Is there hope that the situation will get better? Yes. In many ways, it already has, because of various reforms in the last few decades. But there are issues that must be confronted candidly. There is a strain in the Church that basically has no problem with sexual immorality among the faithful or clergy, who want to reduce this crisis to one of the “abuse of power.” This strain, in general, wants to use this second phase of this crisis like they did the first one, to pretend that “chaste celibacy” is the problem, as if allowing priests to have wives will eliminate the problem of same-sex molestation of post-pubescent boys or same-sex sexual infidelity.

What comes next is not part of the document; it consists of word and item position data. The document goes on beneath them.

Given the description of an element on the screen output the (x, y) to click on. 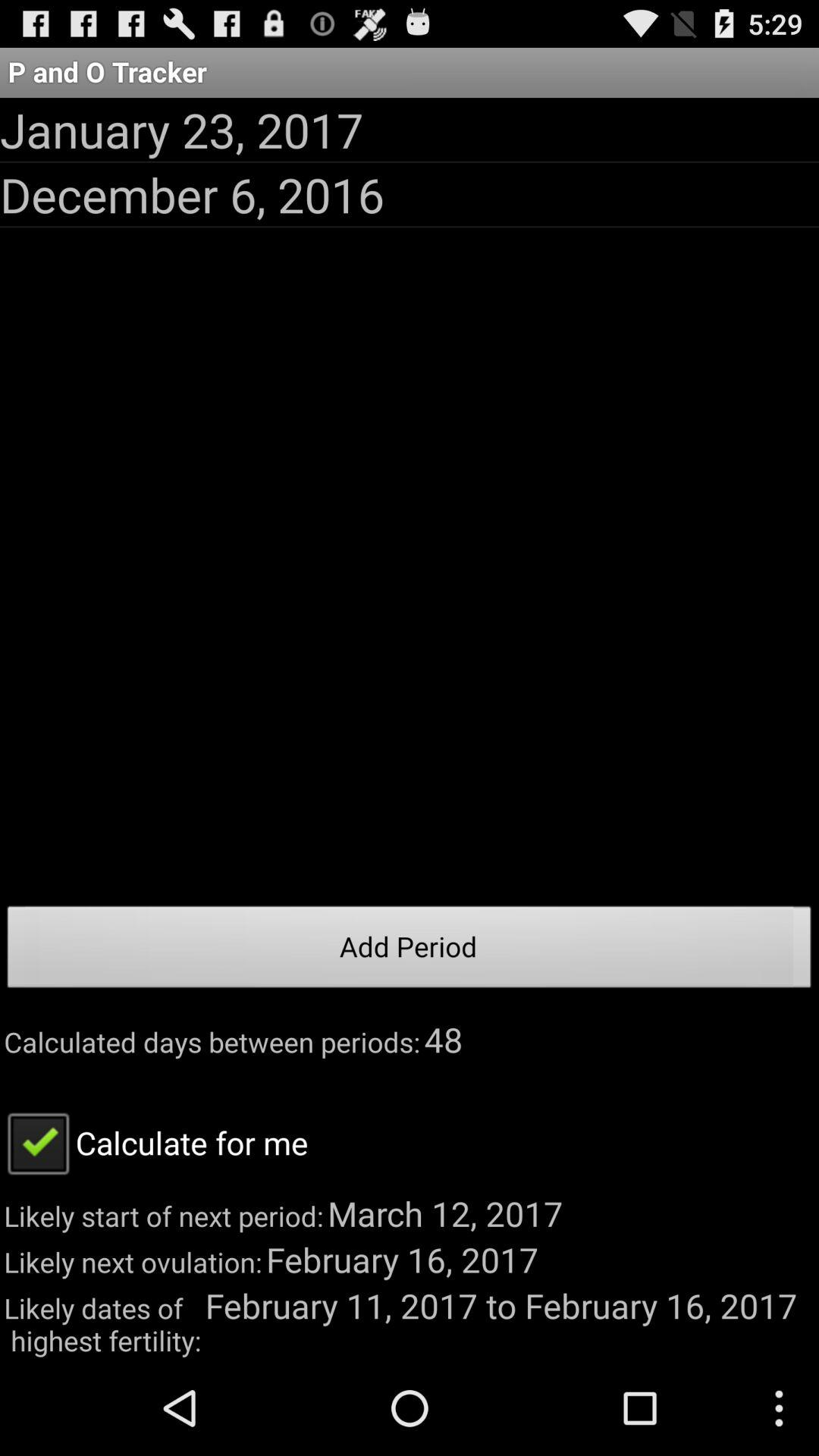
flip until calculate for me (154, 1142)
Given the description of an element on the screen output the (x, y) to click on. 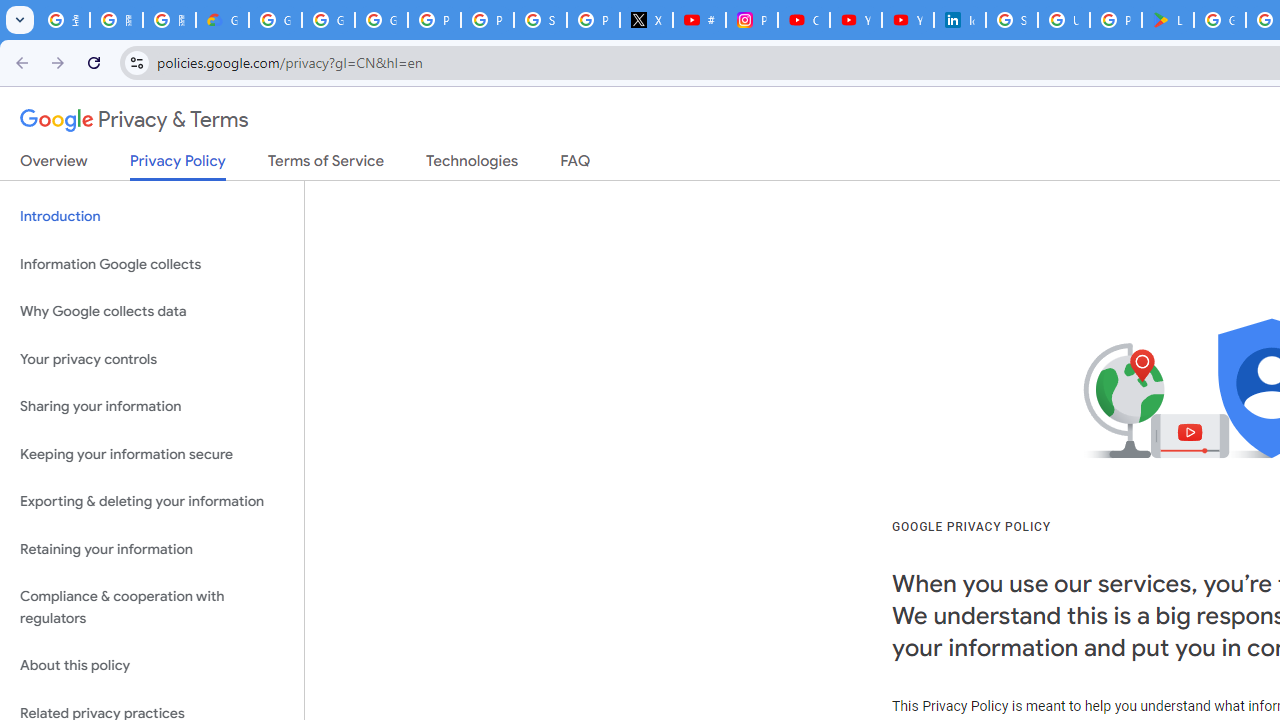
Sharing your information (152, 407)
Privacy Help Center - Policies Help (487, 20)
YouTube Culture & Trends - YouTube Top 10, 2021 (907, 20)
Exporting & deleting your information (152, 502)
Your privacy controls (152, 358)
Retaining your information (152, 548)
Given the description of an element on the screen output the (x, y) to click on. 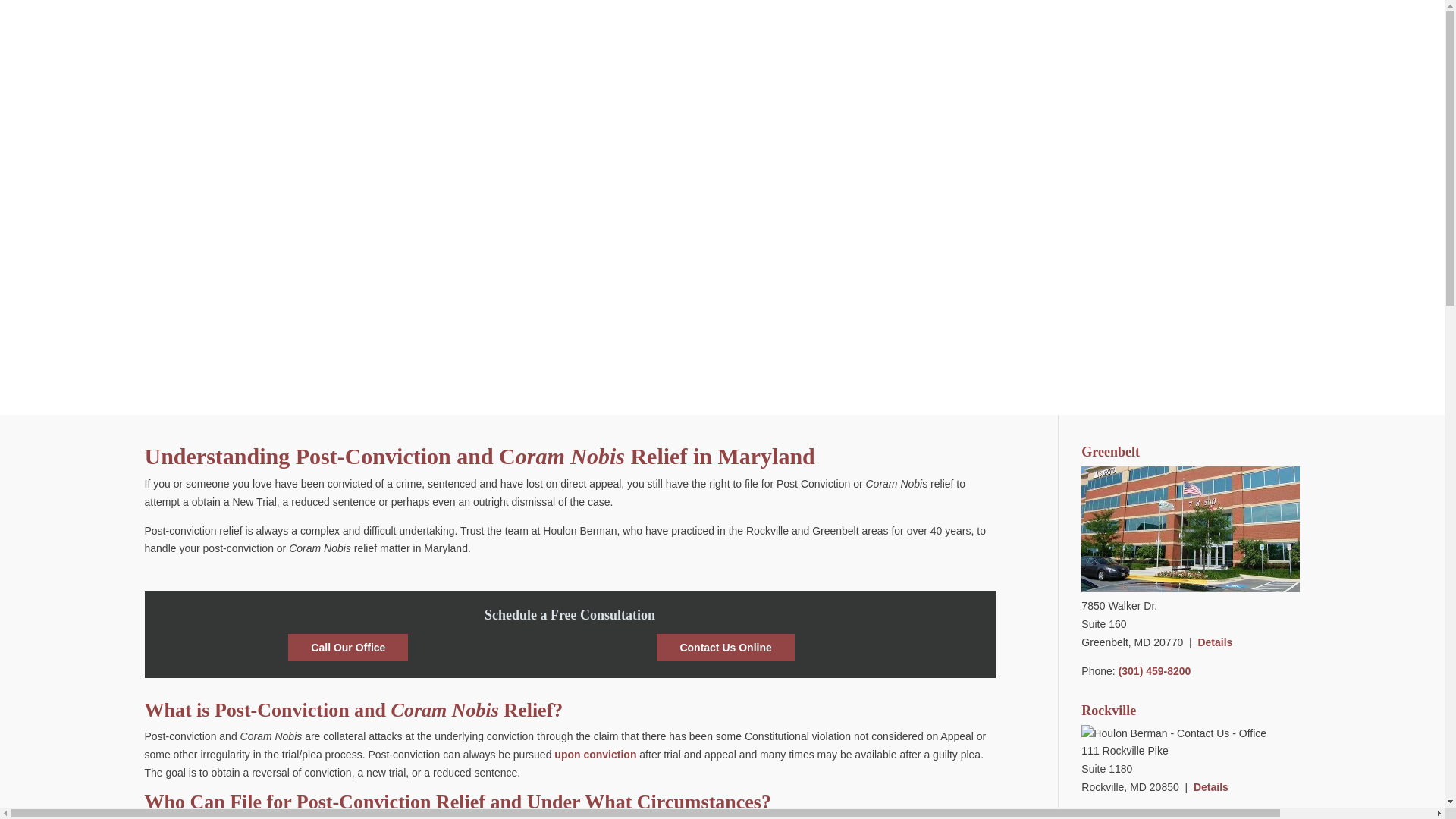
Contact Houlon Berman Online (724, 646)
Call Houlon Berman Greenbelt (1154, 671)
Call Houlon Berman (347, 646)
Location Details (1210, 787)
Criminal Law (595, 754)
Location Details (1213, 642)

Chastity, however, isn’t the problem; unchastity is. Abuse of power isn’t the main issue, but, rather, the sexual abuse that that power was used to commit and keep hushed. That’s why we need more than revised “codes of conduct” that state the obvious; the Ten Commandments, and the Church’s moral theology, are pretty clear, after all.

Fidelity is the only adequate response to infidelity, and holiness to sin and corruption. Just as there should be no room in the priesthood or episcopacy for those who would harm the young, so there should be no room for those who are determined to live corrupt double lives.

God always seeks to draw good out of evil, and throughout Church history has shown this time and again. Where sin abounds, grace abounds even more. Now is the time to cooperate — and cooperate fully — with his cleansing fire.